At the moment, it is hard to find a much more up-to-date festival title than “Look Into The Future”. This is how the brothers Johannes Tonio and Cornelius Claudio Kreusch call the format they have curated for the city of Burghausen for three years, which is intended to combine current music from all genres with other art genres in the impressive ambience of the Raitenhaslach monastery and to ask about the pioneering state of creative thinking…

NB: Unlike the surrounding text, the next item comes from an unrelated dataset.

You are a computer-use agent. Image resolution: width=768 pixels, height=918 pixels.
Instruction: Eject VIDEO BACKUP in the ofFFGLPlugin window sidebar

As if under a burning glass, all events – not to mention the subsequent artist talks of the Elbphilharmonie press officer Tom R. Schulz, which make a decisive difference to other festivals with the resulting portraits and interior views of the artists – became clear how crucial the relationship between the heritage of the past, the way the artists find thanks to their talent to transport it into the present , and the possibilities of reception, which help decide whether it leads into the future.

Süddeutsche Zeitung

As ambitious as the title “Look into the Future” sounds, the Burghauser Festival is also – but not one thing: elitist or intellectual. On the contrary, the Kreusch brothers just don’t want to offer a few events for fans of crazy avant-garde art, want to get out of the niche. Rather, it is a meeting for the curious, for the open-minded, and of course for all fans of the medieval town of Burghausen with the longest castle in the world and the picturesqueformer former monastery Raitenhaslach.